The solution is not straightforward but once you see the code, it is really intuitive. See below:
class Solution {
public:
int maxSum = INT_MIN;
int maxPathSum(TreeNode* root) {
if (!root)
return 0;
helper(root);
return maxSum;
}
int helper (TreeNode* root) {
if (root == NULL)
return 0;
int left = max(0, helper(root->left));
int right = max(0, helper(root->right));
maxSum = max(left+right+root->val, maxSum);
return root->val + max(left, right);
}
};
The idea is to perform a simple DFS through the tree and get the maximum sum in the left subtree (starting from the left node) and right subtree (starting from the right node) of a node. Now, when the left sum comes out to be negative, it’s better not to include the left subtree path as it will only decrease the total sum. Same greedy approach is applied to the right subtree.

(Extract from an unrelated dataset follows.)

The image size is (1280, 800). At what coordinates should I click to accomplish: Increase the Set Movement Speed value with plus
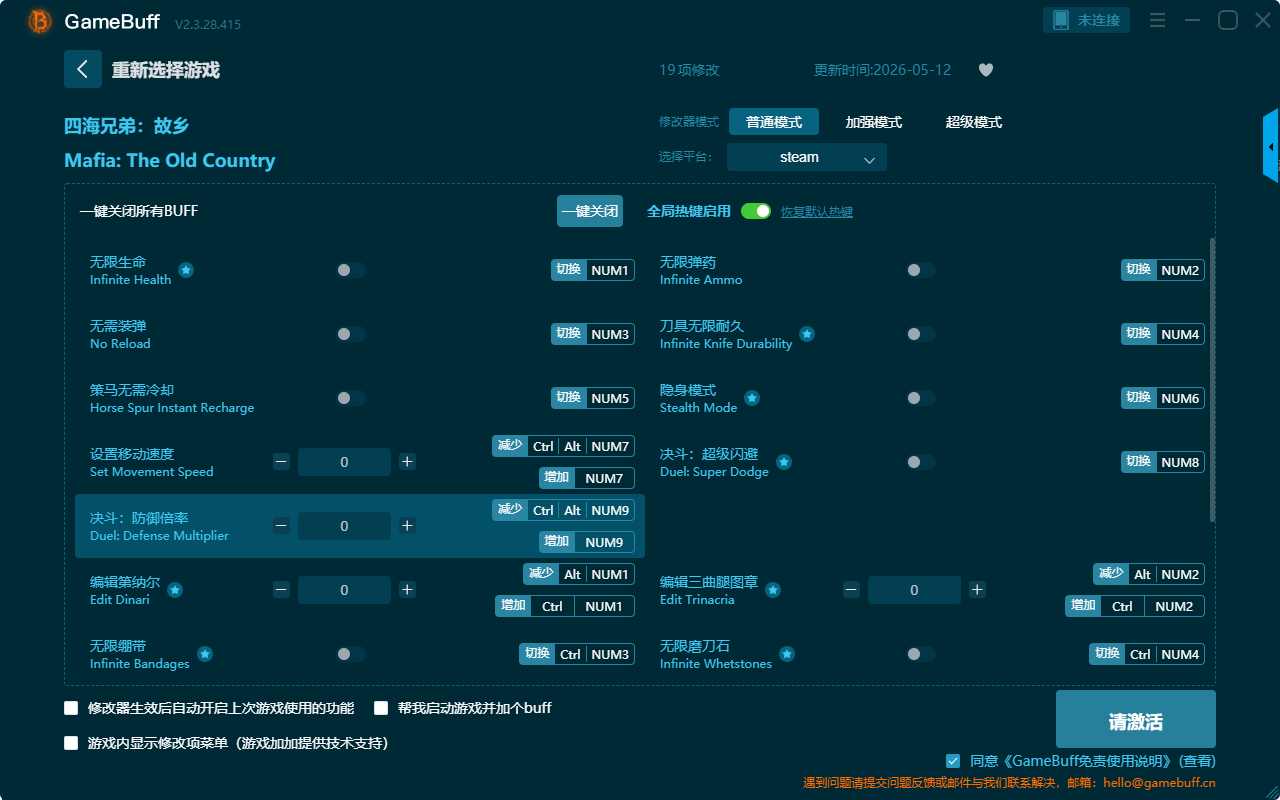[407, 462]
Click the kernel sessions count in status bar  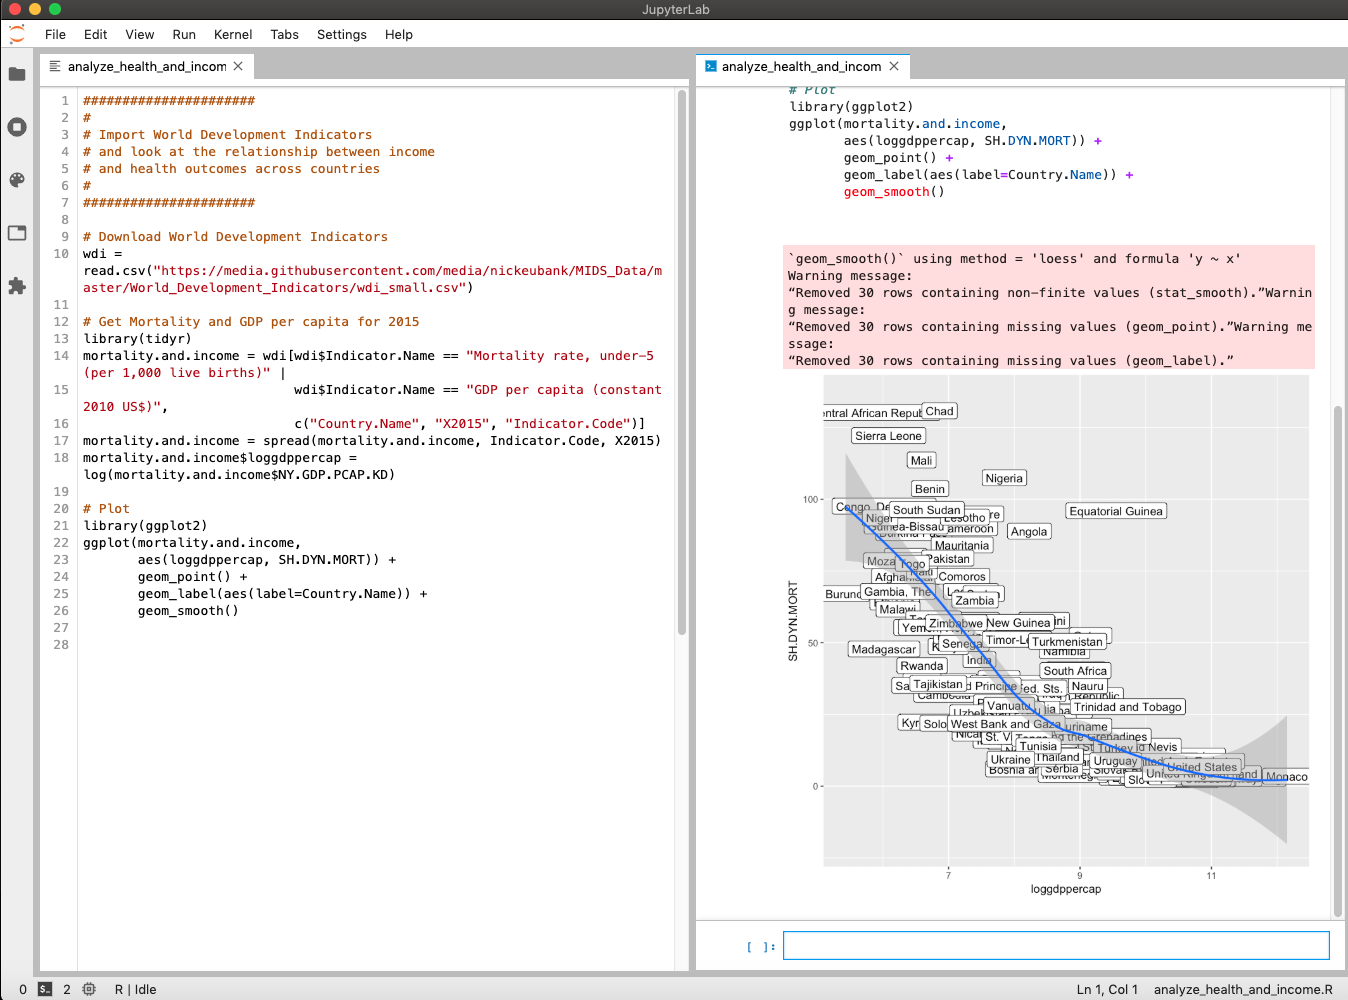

A question which may arise is, what happens when all the nodes in the tree are negative? For example, consider the tree below.
-2
/ \
-1 -4
Answer: -1
Note that in the recursive function helper, we consider the maximum sum for a node to be left+right+root->val. This means that when we process node -2, we will have maxSum=0+0+(-2). When we process node -1, we will have maxSum=0+0+(-1). So we are essentially including negative nodes as well in the answer.